FIG. 4 is a block diagram of a control structure. As was indicated in FIG. 3 above, a UI service server 114 may transmit a control structure that is utilized in generating a UI 102. In one embodiment, the control structure is a hierarchically organized control structure. For instance, in the particular example shown in FIG. 4, control structure 400 includes any number of forms 402 at a top or first level. Beneath the forms in the control structure are any number of groups 404, and beneath the groups 404 are boxes 406. As is indicated by the notation 1-N, the control structure 400 may include any number of forms 402, groups 404, and boxes 406. The control structure 400 can also include any other groups and sub-groups that may be needed or desirable.

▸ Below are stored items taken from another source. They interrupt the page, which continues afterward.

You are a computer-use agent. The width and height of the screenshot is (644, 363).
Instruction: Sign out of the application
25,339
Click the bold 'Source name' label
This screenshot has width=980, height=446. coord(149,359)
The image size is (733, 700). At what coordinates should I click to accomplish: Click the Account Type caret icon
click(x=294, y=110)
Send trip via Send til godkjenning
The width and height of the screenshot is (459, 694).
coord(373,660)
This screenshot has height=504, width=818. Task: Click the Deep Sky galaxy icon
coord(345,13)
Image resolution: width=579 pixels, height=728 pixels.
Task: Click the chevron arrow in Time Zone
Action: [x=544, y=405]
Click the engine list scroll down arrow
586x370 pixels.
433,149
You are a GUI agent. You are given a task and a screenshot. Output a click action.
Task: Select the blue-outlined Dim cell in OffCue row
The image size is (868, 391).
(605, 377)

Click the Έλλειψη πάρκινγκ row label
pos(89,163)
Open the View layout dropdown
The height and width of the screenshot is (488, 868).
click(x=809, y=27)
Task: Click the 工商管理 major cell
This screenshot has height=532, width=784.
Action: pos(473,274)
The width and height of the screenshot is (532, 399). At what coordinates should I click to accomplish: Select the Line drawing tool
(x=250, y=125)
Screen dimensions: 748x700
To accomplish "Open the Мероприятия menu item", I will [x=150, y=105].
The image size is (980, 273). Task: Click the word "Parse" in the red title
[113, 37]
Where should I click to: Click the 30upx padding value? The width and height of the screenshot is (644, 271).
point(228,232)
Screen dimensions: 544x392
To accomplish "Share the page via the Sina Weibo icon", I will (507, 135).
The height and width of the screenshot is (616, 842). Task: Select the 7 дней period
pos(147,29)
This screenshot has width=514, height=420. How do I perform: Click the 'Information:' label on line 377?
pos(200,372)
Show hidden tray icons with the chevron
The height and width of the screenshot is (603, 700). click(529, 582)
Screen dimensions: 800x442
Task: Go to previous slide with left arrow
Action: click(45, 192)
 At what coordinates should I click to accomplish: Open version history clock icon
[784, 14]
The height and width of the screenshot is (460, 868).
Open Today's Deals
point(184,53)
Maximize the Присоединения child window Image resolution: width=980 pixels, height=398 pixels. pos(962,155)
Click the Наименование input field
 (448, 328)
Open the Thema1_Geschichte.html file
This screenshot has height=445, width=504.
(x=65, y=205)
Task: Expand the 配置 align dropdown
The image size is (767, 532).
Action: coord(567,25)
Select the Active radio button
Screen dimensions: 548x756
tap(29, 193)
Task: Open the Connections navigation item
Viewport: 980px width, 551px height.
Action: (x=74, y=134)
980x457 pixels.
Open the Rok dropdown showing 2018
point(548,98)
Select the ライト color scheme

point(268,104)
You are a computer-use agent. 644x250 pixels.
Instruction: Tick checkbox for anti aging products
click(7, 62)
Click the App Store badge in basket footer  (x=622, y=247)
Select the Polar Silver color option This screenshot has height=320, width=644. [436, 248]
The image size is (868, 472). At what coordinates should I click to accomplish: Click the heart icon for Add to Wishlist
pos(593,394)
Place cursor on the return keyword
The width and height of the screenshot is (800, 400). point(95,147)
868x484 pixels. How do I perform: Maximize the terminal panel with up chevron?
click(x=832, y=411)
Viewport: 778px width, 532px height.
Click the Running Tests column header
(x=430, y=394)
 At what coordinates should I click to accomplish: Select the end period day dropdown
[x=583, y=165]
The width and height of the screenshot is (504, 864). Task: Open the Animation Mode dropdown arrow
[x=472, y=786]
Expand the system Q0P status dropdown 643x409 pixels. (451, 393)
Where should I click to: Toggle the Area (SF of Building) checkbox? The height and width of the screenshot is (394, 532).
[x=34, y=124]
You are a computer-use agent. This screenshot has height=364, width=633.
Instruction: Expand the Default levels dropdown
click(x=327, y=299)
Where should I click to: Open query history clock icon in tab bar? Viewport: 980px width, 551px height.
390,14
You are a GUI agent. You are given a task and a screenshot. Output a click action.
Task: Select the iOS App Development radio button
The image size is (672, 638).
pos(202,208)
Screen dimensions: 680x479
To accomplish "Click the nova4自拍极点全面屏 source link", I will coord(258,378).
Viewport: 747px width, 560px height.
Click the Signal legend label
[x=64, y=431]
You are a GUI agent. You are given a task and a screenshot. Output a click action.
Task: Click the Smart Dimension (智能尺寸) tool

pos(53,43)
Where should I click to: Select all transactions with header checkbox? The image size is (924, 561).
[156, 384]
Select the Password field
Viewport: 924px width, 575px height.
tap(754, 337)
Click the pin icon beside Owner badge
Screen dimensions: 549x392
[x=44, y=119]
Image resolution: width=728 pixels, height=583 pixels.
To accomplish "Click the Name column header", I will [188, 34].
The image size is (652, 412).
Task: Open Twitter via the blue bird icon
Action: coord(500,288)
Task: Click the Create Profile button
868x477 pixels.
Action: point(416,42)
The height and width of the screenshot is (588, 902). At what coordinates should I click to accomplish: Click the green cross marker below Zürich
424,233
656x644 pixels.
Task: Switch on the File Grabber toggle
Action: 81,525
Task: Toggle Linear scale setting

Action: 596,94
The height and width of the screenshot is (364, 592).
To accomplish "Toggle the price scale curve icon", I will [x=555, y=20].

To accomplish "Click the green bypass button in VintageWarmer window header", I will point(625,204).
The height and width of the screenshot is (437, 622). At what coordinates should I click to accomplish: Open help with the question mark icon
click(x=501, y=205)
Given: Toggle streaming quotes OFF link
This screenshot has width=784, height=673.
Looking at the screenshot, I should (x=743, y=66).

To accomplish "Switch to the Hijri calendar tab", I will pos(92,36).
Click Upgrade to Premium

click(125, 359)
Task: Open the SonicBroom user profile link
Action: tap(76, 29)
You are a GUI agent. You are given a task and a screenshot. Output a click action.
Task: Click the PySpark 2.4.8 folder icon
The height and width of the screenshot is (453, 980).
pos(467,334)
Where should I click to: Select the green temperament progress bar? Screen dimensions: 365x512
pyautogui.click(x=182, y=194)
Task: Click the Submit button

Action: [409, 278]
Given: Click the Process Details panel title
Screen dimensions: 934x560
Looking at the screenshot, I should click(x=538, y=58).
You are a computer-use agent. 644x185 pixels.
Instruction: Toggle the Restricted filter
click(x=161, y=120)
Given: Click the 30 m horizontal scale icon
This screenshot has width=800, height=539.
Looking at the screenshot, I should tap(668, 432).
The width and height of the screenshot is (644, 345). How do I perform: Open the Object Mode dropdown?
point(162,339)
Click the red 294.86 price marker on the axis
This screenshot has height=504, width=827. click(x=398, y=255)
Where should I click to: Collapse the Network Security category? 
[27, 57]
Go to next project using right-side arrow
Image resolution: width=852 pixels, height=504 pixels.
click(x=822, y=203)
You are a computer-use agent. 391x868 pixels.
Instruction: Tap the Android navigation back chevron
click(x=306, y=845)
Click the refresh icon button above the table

In an embodiment, a UI service server provides a control structure 400 with data 412, metadata 414, and state information 416 from which a UI can be rendered. User operations with the UI may include higher level user interactions such as, but not limited to, InputValue, InvokeAction, etc. The UI service server then uses the higher level user interactions and calculates a delta of what data, metadata, state, and structure changes need to occur on the UI.
The control structure illustratively provides information on how to layout the forms, groups, boxes, pages, fields, etc. and the flow of the forms and pages (e.g., when to open and close forms or pages as a result of user actions or business logic). Furthermore, the UI service server optionally shows model dialogs, lookup dialogs, etc. as a result of user actions or business logic. Through these abilities, it becomes possible to use the UI web services to create general purpose rich UI clients on any platform.
In certain circumstances, one difference from this solution and previous solutions of exposing web service to an ERP/LOB system is that this service works at the UI level. For example, this solution exposes the UI logic rather than exposing a CRUD interface for working with the data of the UI.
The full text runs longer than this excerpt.